Could every line below be transcribed exactly, with the pictures dropped?

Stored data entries
┌──
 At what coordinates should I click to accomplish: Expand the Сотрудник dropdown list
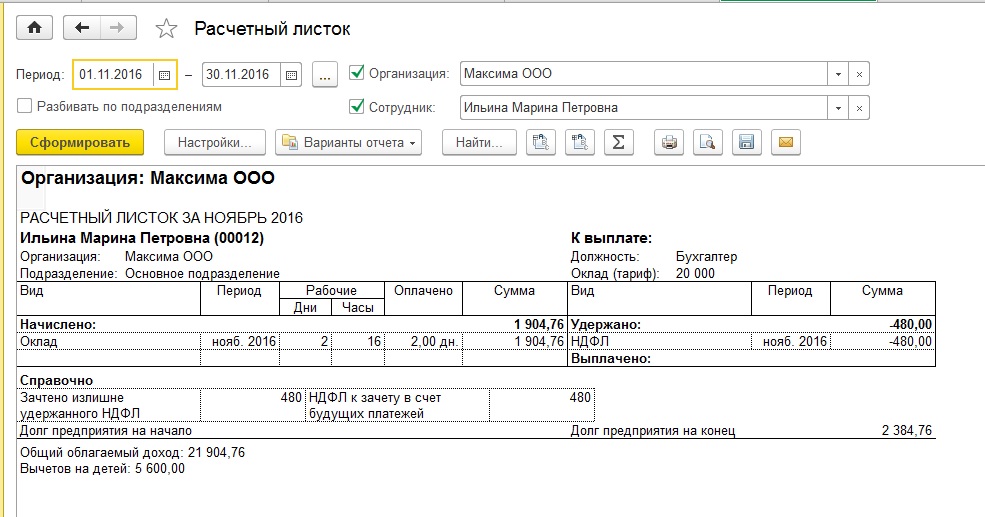click(x=838, y=108)
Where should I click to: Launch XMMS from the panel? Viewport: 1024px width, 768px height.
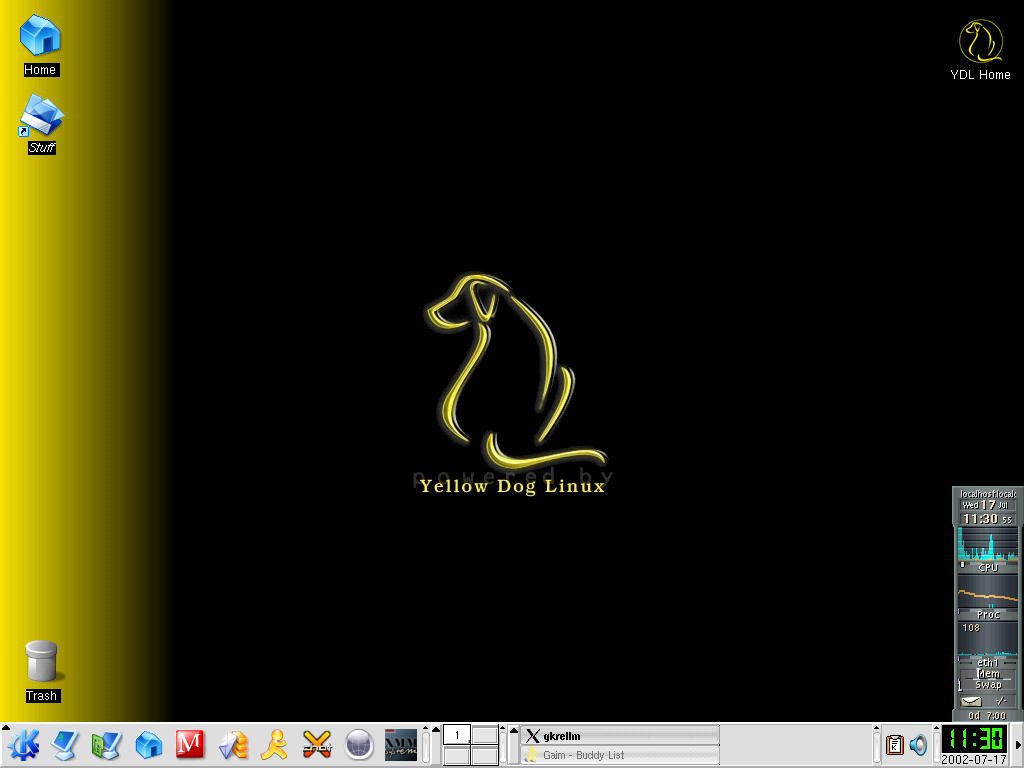tap(400, 745)
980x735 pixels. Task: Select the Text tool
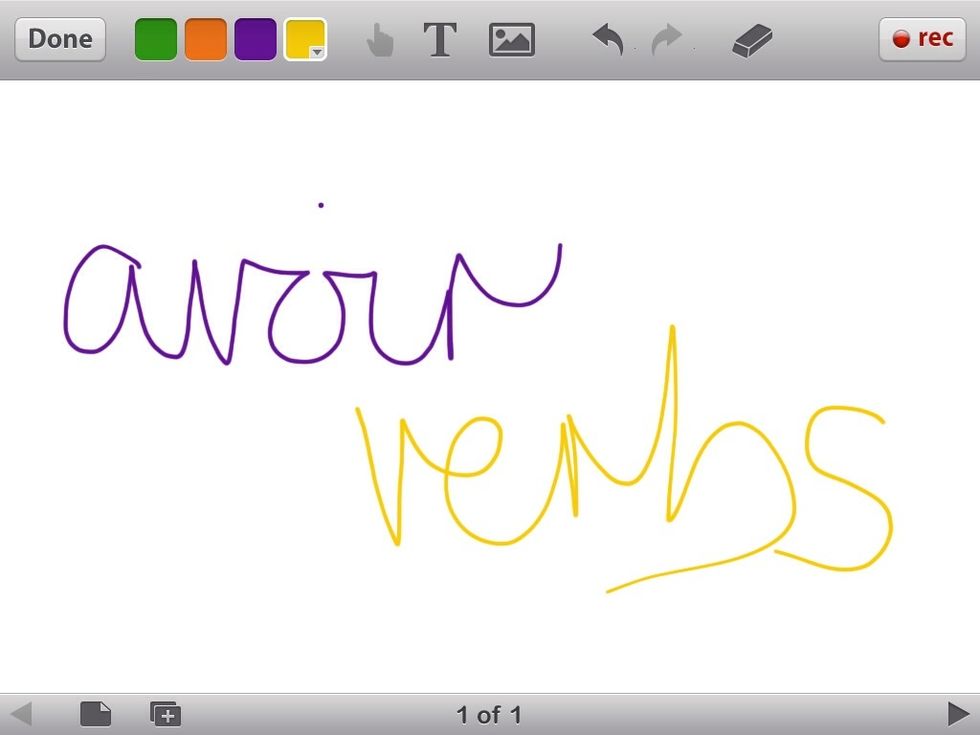[x=440, y=40]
└──
Task result:
 At what coordinates should I click to accomplish: Expand the Сотрудник dropdown list
click(x=838, y=108)
Where should I click to: Launch XMMS from the panel? Viewport: 1024px width, 768px height.
tap(400, 745)
980x735 pixels. Task: Select the Text tool
[x=440, y=40]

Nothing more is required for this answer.